Ahead of the club’s latest continental campaign that kicks off in Nairobi next weekend, Asante Kotoko has never been more confident about its prospects.
Much of that belief is drawn from the squad available to head coach Charles Akunnor: players with varied profiles bonded by the common goal of fulfilling individual desires and the club’s lofty ambitions.
Of the lot, though, none could be hungrier than Daniel Nii Adjei, the one-time fan favorite who has just returned from a hugely successful sojourn abroad. Ironically, Adjei should probably be the least hungry of the men registered by Kotoko for Africa — but he isn’t, with his craving for glory still as strong as was the case before he left these shores for pastures greener elsewhere in Africa six years ago.
“I’m optimistic we will get closer to the [CAF Confederation Cup] trophy [as] we are in good shape and we have the confidence to play,” Adjei told Kumasi-based Fox FM prior to departing for Kenya as one of 18 players in Kotoko’s traveling party.

“I won two CAF Confederation Cup trophies and a Champions league trophy at TP Mazembe and I want to do same now at Kotoko.”
Adjei, one of an elite few Ghanaian footballers to have tasted action at the FIFA Club World Cup, isn’t merely playing Oliver Twist. International titles he may have won for fun during his adventures overseas — the most recent being a CAF Super Cup winners’ medal collected during a brief stint at Morocco’s Wydad Athletic Club in February — but Adjei knows similar accomplishments in a Kotoko shirt would feel so much more special. Kotoko — as Adjei himself revealed in an interview sometime in 2016 — “is [his] boyhood club and a club [his] family supports,” for whom he excelled at the beginning of his professional career.

In that time, Adjei made the center of the park a domain where he reigned supreme — ‘Ga Mantse’ they called him, remember? — and won a couple of titles, signing off with silverware as skipper. Adjei’s brilliance drew a cult following which lionized him at Kotoko, monitored his exploits while away, and willed him right back home.
And ‘home’ is where Adjei now finds himself — just in time for Kotoko’s 2018/19 Confederation Cup mission. The Porcupine Warriors haven’t reached the group stage of an inter-club competition in a decade, long before Adjei’s first stint ended, and the former Norchip youth would be keen to help end that drought. Of course, from a player aged a ripe old 30, head coach Akunnor and Kotoko fans can’t expect too much in the way of high-octane performances, even if Adjei still got enough juice to be nominated for the most recent SWAG Footballer of the Year gong.
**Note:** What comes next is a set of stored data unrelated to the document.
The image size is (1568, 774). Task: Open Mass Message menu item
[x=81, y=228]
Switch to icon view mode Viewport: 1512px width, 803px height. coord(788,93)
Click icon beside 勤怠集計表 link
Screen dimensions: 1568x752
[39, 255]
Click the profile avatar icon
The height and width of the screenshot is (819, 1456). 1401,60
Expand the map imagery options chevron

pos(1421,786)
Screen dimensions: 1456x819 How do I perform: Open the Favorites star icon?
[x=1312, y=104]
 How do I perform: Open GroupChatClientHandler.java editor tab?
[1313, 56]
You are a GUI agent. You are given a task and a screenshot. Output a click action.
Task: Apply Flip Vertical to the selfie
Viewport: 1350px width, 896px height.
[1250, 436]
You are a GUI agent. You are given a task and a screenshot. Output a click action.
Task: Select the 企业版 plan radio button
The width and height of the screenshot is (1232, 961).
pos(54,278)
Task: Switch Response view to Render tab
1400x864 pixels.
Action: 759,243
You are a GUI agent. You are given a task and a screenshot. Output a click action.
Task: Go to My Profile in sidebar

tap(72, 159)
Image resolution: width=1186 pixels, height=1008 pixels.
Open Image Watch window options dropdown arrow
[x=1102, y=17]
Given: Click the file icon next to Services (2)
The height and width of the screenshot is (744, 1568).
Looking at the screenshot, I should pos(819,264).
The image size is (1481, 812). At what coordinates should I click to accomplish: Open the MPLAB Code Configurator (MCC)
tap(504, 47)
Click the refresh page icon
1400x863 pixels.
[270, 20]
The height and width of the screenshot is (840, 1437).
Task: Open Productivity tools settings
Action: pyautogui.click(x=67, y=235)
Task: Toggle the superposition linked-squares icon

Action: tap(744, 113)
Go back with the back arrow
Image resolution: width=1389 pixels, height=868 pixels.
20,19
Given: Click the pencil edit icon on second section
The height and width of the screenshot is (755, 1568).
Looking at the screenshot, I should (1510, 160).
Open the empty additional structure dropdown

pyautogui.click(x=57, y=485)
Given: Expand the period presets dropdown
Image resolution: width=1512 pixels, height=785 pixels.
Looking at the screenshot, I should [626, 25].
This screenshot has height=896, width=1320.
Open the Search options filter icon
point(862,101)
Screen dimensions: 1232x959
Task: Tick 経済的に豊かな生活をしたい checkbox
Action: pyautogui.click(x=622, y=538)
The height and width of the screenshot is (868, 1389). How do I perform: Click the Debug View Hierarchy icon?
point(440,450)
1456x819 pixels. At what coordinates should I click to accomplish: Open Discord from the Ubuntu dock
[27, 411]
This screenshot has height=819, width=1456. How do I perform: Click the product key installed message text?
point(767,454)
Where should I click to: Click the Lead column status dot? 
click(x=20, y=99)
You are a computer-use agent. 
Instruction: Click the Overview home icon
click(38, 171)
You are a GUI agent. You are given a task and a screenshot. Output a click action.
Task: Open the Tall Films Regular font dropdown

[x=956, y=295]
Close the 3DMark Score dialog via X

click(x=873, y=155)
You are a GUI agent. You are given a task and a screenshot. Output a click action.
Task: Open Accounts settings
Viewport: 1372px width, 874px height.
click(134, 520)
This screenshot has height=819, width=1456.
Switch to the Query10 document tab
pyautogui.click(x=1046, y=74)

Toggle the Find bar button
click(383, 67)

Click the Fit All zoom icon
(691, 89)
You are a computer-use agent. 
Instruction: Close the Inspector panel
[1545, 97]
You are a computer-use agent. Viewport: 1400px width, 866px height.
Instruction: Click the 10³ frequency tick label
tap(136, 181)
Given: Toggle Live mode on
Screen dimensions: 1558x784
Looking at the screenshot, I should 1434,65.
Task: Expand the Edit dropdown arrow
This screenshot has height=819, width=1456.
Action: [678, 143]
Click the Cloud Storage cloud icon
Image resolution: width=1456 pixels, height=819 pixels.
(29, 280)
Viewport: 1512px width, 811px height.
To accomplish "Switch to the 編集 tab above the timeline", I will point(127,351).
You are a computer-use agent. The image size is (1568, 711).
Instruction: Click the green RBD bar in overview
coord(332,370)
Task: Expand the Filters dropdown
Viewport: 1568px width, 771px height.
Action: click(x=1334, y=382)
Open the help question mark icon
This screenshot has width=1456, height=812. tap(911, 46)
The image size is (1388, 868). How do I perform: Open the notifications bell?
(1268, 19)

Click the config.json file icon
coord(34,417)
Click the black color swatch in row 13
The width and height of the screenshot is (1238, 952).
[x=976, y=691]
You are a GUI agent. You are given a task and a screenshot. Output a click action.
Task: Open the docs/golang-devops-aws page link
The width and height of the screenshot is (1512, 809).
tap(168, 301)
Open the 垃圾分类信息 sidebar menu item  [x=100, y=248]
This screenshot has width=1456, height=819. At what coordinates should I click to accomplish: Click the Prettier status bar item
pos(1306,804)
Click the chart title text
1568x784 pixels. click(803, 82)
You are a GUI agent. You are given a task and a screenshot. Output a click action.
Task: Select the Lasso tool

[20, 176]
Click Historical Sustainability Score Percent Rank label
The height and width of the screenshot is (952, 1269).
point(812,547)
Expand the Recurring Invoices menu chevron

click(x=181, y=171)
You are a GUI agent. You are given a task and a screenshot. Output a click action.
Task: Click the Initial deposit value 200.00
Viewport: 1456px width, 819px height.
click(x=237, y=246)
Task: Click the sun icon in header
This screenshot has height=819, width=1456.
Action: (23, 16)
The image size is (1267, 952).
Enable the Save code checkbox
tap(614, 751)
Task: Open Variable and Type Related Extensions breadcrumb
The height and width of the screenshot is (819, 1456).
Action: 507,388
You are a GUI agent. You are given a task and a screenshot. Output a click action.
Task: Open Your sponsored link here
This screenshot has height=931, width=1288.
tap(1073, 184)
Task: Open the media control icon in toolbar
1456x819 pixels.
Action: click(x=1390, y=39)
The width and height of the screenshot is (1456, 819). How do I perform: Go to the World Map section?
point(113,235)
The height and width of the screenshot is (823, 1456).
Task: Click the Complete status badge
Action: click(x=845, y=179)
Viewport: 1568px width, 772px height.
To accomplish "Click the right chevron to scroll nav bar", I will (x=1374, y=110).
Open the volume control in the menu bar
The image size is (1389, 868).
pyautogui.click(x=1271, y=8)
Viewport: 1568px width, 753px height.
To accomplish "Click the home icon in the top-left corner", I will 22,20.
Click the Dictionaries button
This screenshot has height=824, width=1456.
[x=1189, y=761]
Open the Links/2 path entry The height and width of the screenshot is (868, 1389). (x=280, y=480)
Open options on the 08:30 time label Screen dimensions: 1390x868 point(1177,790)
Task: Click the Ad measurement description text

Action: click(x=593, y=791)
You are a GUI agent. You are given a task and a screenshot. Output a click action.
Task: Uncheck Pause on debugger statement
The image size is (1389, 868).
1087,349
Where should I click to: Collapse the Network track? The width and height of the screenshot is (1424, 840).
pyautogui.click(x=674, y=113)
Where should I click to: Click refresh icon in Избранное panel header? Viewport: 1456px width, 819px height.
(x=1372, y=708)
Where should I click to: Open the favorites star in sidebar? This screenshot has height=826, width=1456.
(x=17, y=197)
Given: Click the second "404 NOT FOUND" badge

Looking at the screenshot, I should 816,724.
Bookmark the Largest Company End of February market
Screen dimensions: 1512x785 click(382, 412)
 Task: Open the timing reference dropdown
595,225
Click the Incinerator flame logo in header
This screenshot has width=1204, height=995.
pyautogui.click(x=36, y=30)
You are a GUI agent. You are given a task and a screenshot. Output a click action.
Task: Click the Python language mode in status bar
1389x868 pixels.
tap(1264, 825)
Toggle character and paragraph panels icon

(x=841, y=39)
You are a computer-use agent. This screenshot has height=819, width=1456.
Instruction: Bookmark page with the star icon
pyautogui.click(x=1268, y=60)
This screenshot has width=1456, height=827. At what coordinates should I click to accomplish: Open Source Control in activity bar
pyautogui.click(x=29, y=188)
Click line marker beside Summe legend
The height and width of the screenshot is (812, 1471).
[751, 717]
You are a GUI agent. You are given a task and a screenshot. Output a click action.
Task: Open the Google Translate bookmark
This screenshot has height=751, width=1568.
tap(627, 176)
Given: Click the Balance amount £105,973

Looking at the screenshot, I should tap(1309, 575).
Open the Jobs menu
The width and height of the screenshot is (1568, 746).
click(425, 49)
He isn’t as limber as goalkeeper Felix Annan, as zippy as young Maxwell Baako, or as eager-to-please as attacking import Yacouba Songne. Still, Adjei comes with his own toolbox, furnished with an asset Kotoko have a great need of right now: a winning mindset acquired in Kumasi and refined in Lubumbashi.
“When you play for a big club, you have to convince every day,” Adjei said in the aforementioned interview. “You need to have this responsibility. You have to be hungry and want to improve every day. If you don’t have this mentality, you can’t play for a big club.”

Hopefully, that’s a lesson Adjei’s new Africa-bound teammates — the undecorated and those only having one domestic trophy or the other to their name — imbibe quickly enough. And Adjei doesn’t necessarily have to be on the pitch to impart his rich experience.
He might not start many games under Akunnor — or probably not feature at all on occasion — while the armband wouldn’t be reclaimed from current skipper Amos Frimpong, but Adjei would still have ample opportunity to demonstrate the sort of leadership he slammed Frimpong for lacking shortly before sealing his comeback.
With all Adjei could teach — and the class of willing and fast learners at his feet — Kotoko can’t go wrong. Or can they?